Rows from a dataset
[Begin]

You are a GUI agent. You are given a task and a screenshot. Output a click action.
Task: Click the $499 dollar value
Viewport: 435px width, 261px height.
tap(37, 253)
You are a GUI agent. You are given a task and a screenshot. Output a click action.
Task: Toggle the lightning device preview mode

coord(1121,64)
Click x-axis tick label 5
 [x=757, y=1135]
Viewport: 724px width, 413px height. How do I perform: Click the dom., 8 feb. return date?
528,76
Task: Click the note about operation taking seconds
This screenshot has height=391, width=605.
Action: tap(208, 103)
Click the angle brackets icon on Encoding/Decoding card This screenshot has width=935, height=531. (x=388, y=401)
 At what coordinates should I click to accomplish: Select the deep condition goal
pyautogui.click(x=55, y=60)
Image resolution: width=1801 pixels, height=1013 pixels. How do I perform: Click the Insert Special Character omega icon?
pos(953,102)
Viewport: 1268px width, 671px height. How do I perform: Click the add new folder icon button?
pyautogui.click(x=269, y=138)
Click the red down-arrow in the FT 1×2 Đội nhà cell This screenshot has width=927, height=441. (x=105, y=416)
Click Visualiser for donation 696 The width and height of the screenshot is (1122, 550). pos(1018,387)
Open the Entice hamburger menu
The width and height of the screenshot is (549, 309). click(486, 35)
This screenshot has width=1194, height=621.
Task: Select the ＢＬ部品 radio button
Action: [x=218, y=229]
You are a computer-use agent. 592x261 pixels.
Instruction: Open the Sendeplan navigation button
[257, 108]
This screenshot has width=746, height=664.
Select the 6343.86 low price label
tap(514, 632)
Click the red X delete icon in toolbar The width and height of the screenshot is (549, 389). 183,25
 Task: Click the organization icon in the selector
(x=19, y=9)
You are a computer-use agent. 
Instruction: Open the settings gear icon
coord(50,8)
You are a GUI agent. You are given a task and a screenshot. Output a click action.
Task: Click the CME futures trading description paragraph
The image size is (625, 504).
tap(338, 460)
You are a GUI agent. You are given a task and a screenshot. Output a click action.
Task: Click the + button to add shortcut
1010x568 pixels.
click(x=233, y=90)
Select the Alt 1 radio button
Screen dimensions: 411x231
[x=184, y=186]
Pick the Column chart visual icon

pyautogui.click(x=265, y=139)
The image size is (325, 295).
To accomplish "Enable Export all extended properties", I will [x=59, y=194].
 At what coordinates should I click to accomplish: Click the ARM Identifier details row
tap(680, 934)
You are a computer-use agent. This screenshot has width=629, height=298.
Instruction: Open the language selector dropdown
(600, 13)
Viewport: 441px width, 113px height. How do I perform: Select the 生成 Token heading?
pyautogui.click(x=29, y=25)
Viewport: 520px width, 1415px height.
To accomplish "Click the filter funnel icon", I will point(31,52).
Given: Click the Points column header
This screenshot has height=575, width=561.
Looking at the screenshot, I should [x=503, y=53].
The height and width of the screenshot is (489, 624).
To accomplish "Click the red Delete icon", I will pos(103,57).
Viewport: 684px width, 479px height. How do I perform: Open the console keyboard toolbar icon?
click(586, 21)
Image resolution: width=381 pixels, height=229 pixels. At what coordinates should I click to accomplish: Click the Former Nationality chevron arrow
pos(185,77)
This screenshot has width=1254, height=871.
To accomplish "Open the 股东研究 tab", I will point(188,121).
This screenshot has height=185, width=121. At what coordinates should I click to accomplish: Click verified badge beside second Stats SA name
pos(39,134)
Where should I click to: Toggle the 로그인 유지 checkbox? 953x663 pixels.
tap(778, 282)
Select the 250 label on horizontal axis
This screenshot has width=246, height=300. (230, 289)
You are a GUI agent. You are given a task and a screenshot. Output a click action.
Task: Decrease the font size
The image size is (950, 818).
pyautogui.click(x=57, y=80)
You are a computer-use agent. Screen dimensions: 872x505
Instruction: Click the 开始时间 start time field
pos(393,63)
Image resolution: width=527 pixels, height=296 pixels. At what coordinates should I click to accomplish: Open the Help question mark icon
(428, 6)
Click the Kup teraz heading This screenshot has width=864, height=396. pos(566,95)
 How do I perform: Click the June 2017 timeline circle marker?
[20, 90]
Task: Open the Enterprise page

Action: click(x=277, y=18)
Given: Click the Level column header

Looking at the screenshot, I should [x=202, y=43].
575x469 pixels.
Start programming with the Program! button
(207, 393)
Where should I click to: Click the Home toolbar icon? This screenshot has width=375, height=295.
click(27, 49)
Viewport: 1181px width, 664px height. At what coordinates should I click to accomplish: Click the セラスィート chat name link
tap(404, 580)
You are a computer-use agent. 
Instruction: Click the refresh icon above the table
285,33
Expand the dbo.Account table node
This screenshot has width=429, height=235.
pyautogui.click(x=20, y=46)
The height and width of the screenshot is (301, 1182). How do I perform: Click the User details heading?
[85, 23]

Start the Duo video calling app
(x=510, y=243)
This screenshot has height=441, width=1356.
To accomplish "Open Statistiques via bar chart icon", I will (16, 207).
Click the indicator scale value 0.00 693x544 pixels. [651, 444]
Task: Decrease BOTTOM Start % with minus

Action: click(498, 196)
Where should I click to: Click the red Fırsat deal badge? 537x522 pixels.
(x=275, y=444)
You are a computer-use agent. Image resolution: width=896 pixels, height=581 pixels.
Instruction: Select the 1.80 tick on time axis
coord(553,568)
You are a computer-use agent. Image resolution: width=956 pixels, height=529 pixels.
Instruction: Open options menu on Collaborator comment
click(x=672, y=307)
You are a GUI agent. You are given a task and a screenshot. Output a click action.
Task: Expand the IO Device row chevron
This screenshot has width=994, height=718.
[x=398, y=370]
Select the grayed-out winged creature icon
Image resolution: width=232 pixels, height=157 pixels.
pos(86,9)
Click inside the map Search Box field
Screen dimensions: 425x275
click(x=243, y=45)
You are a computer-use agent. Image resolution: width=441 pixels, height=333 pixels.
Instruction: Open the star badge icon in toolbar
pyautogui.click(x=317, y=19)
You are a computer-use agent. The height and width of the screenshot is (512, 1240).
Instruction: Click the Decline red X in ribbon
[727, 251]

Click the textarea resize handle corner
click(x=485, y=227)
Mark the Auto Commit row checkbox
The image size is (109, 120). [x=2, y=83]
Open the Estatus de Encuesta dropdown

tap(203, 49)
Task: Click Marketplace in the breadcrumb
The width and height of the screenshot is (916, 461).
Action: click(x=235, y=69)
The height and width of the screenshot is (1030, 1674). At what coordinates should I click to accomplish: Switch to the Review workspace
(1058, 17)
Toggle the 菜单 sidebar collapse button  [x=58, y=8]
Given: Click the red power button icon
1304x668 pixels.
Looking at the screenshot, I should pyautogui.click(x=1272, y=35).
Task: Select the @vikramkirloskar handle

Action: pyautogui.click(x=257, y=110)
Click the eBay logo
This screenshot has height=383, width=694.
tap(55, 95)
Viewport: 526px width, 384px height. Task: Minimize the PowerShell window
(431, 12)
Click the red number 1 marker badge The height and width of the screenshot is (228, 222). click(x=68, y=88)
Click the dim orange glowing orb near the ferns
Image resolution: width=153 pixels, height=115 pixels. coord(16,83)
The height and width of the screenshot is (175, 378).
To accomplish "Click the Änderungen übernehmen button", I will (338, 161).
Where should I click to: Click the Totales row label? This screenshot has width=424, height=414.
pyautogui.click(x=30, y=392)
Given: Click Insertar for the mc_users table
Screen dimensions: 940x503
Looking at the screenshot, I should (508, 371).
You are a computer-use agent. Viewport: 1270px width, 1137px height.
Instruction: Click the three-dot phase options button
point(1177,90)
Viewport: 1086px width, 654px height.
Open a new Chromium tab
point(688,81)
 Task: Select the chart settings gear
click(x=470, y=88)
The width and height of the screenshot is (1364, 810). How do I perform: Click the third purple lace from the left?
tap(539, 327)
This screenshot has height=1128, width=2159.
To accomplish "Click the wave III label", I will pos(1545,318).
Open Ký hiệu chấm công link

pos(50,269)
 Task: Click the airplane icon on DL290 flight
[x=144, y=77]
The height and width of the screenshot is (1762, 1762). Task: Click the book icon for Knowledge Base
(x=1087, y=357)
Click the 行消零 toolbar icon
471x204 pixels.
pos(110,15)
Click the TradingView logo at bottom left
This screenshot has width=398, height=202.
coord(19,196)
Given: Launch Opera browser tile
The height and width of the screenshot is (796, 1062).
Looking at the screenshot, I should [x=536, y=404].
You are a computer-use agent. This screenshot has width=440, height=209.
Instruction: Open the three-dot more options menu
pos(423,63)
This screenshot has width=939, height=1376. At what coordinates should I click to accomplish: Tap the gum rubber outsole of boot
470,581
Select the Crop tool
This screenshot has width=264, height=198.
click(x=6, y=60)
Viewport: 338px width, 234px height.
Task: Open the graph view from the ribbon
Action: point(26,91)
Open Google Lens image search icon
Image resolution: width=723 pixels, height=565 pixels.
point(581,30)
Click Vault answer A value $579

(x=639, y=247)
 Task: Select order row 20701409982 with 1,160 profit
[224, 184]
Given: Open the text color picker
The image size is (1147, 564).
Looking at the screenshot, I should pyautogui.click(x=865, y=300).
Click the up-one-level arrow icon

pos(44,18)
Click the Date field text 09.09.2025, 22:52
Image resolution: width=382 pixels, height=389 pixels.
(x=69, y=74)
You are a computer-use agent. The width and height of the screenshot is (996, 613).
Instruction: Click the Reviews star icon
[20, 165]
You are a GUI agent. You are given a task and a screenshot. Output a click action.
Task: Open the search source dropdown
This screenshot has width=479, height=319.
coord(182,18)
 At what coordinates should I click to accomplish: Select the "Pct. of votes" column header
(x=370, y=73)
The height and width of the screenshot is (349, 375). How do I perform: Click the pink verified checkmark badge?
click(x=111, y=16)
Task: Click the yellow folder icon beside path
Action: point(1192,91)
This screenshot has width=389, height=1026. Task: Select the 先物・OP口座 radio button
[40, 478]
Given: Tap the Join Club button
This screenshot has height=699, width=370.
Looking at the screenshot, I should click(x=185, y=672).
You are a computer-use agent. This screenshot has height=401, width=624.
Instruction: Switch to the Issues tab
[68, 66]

[End]

* What is being asked *
Copy the lines word for word, beginning with the line that contains "You are a computer-use agent. The height" and ending after the line that contains "click(x=485, y=227)".

* The result *
You are a computer-use agent. The height and width of the screenshot is (512, 1240).
Instruction: Click the Decline red X in ribbon
[727, 251]

Click the textarea resize handle corner
click(x=485, y=227)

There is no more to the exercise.